Ковалев же, прихлопывая дверь, бормочет:
– Там несет - свету божьего не видно!.. А, должно быть, скоро нас потащут в Богословское! Вот-вот отец Василий припожалует за нами. Я уж вижу. Всё мы ссоримся. Это перед смертью.
– Ну, уж это обрекай себя одного, пожалуйста, - возражает Яков Петрович задумчиво.
И опять выражает свои мысли вслух:
– Нет, я уж больше не буду сидеть в этом тырле сторожем? Кажется, скоро-скоро затрещит эта проклятая Лучезаровка...
Он развертывает кисет, насыпает цигарку махоркой и продолжает:
– Дошло до того, что завяжи глаза да беги со двора долой? А все моя доверчивость дурацкая да друзья-приятели! Я всю жизнь был честен, как булат, я никому ни в чем не отказывал. А теперь что прикажете делать? На мосту с чашкой стоять? Пулю в лоб пустить? "Жизнь игрока" разыграть? Вон у племянничка, Арсентия Михалыча, тысяча десятин, да разве у них есть догадочка помочь старику? А уж сам я по чужим людям не пойду кланяться! Я самолюбив, как порох!
И, окончательно раздраженный, Яков Петрович совсем зло прибавляет:
– Однако телиться нечего, надо за соломой отправляться!
Ковалев еще больше сгорбливается и запускает руки в рукава тулупа. Ему так холодно, что у него стынет кончик носа, но он все еще надеется, что как-нибудь "обойдется"... может быть, Судак подъедет... Он отлично понимает, что Яков Петрович ему одному предлагает отправляться за соломой.
– Да ведь телиться!
– говорит он.
– Ветер-то с ног сшибает...
– Ну, барствовать теперь не приходится!
– Побарствуешь, когда поясницу не разогнешь. Не молоденькие тоже! Слава богу, двум-то нам под сто сорок будет.
– Уж пожалуйста, не прикидывайся мерзлым бараном!
Яков Петрович тоже отлично понимает, что один Ковалев ничего не поделает в занесенном снегом омете. Но и он надеется, что как-нибудь обойдется без него...
Между тем в девичьей становится уже совсем темно, и Ковалев, наконец, решается посмотреть, не едет ли Судак. Шаркая разбитыми ногами, идет он к двери...
Яков Петрович пускает через усы дым, и так как ему уже очень хочется чаю, то мысли его принимают несколько иное направление.
– Гм!
– бормочет он.
– Как вам это покажется? Хорош праздничек! Лопать, как собаке, хочется. Ведь неедалого царства нету... Прежде хоть венгерцы ездили!.. Ну, погоди же. Судак?
Двери в сенцах хлопают, вбегает Ковалев.
– Нету!
– восклицает он.
– Как провалился! Что ж теперь делать? В сенцах соломы чуть!
В снегу, в тяжелом тулупе, маленький и сгорбленный, он так жалок и беспомощен.
Яков Петрович вдруг подымается.
– А вот я знаю, что делать!
– говорит он, осененный какой-то хорошей мыслью, наклоняется и достает из-под лавки топор.
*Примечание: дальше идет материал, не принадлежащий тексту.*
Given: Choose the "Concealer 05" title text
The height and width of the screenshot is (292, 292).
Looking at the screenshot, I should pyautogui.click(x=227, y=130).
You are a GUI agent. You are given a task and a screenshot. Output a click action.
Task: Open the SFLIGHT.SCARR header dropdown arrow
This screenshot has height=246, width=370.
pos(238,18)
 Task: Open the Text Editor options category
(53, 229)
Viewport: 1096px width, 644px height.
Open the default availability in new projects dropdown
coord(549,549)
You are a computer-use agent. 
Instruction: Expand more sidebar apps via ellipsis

– Эта задача очень просто разрешается, - прибавляет он, опрокидывая стул, стоящий около стола, и взмахивает топором.
– Таскай пока солому-то! Черт его побери совсем, мне свое здоровье дороже стула!
Ковалев, тоже сразу оживившийся, с любопытством смотрит, как летят щепки из-под топора.
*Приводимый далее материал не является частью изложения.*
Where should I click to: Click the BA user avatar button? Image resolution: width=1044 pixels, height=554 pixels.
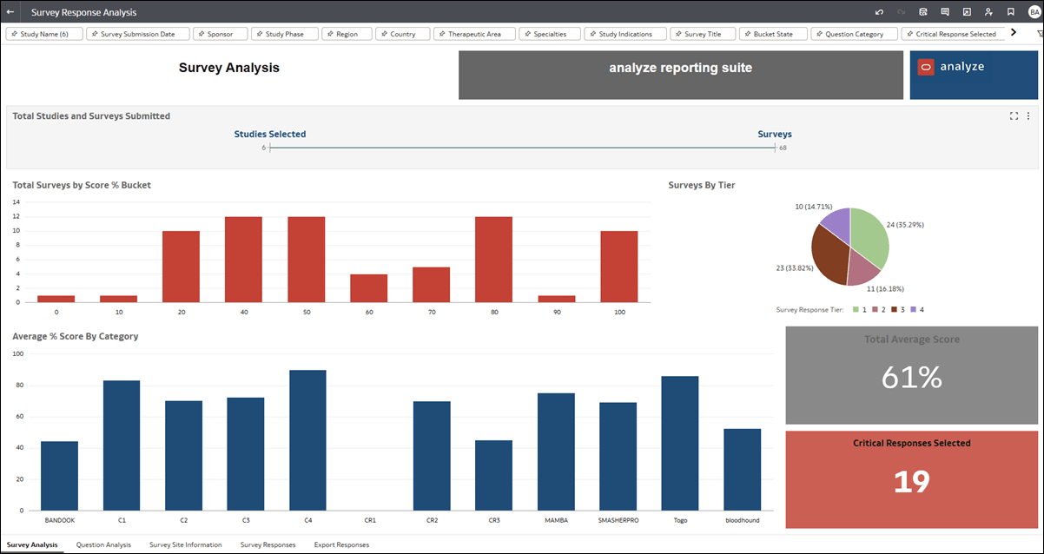point(1033,11)
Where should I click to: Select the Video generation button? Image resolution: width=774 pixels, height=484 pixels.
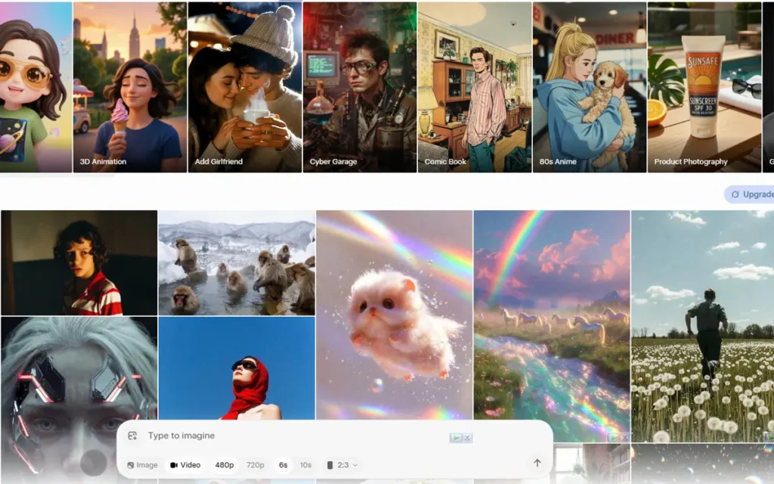(187, 464)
– Ведь там небось еще на потолке много?
– подхватывает он.
– Валяй на чердак да самовар вытрясай!
В растворенную дверь несет холодом, пахнет снегом... Ковалев, спотыкаясь, таскает в девичью солому, ручки старых кресел с чердака...
– За милую душу истопим, - твердит он.
– Крендели еще есть... Яиц бы напечь!
– Тащи их на кон. А то сидим плакучими ивами!
III
Медленно протекает зимний вечер. Не смолкая бушует метель за окнами...
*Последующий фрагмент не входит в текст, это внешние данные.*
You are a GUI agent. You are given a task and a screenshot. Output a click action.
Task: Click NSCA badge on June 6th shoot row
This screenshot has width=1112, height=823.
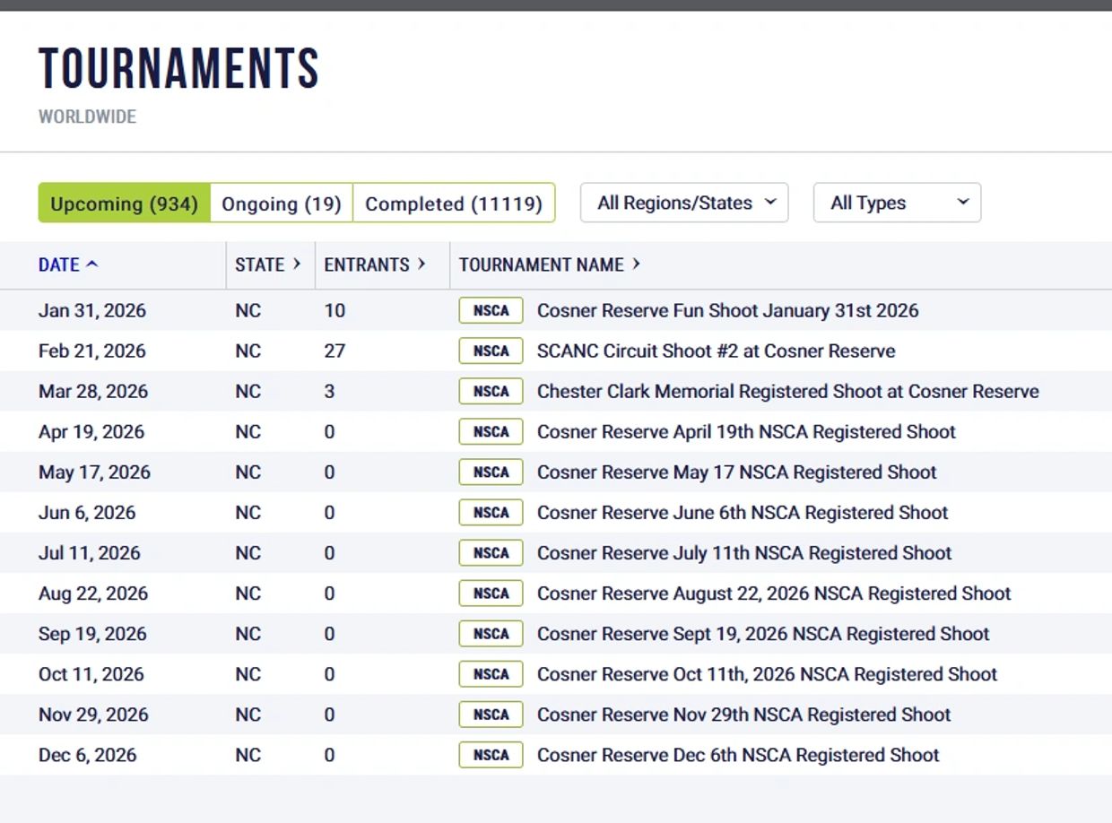(491, 513)
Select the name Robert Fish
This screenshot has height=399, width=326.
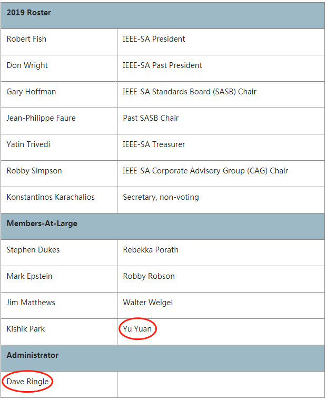pos(26,39)
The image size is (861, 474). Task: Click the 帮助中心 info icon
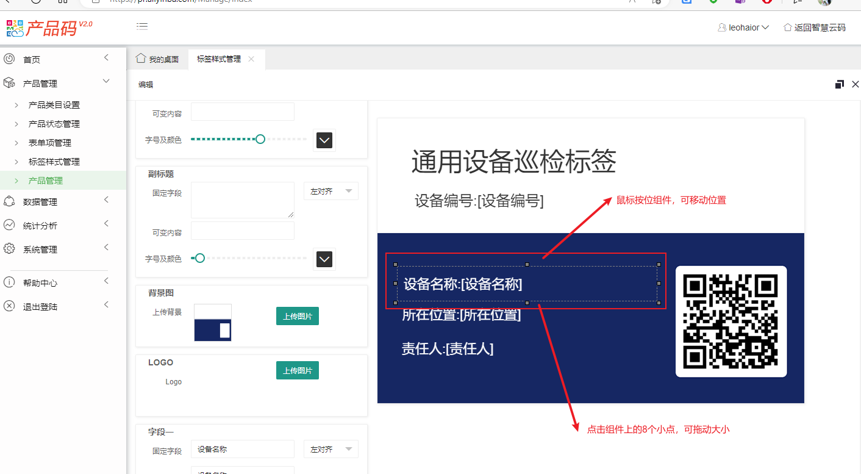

Но теперь старики уже не прислушиваются к ее шуму. Поставили в сенцах самовар, затопили в кабинете печку, и оба сели около нее на корточки.
Славно охватывает тело теплом! Иногда, когда Ковалев запихивал в печку большую охапку холодной соломы, глаза Флембо, которая тоже пришла погреться к двери кабинета, как два изумрудные камня, сверкали в темноте. А в печке глухо гудело; просвечивая то тут, то там сквозь солому и бросая на потолок кабинета мутно- красные, дрожащие полосы света, медленно разрасталось и приближалось гудящее пламя к устью, прыскали, с треском лопаясь, хлебные зерна... Мало-помалу озарялась вся комната. Пламя совсем овладевало соломой, и, когда от нее оставалась только дрожащая груда "жара", словно раскаленных, золотисто-огненных проволок, когда эта груда опадала, блекла, Яков Петрович скидывал с себя пальто, садился задом к печке и поднимал на спине рубаху.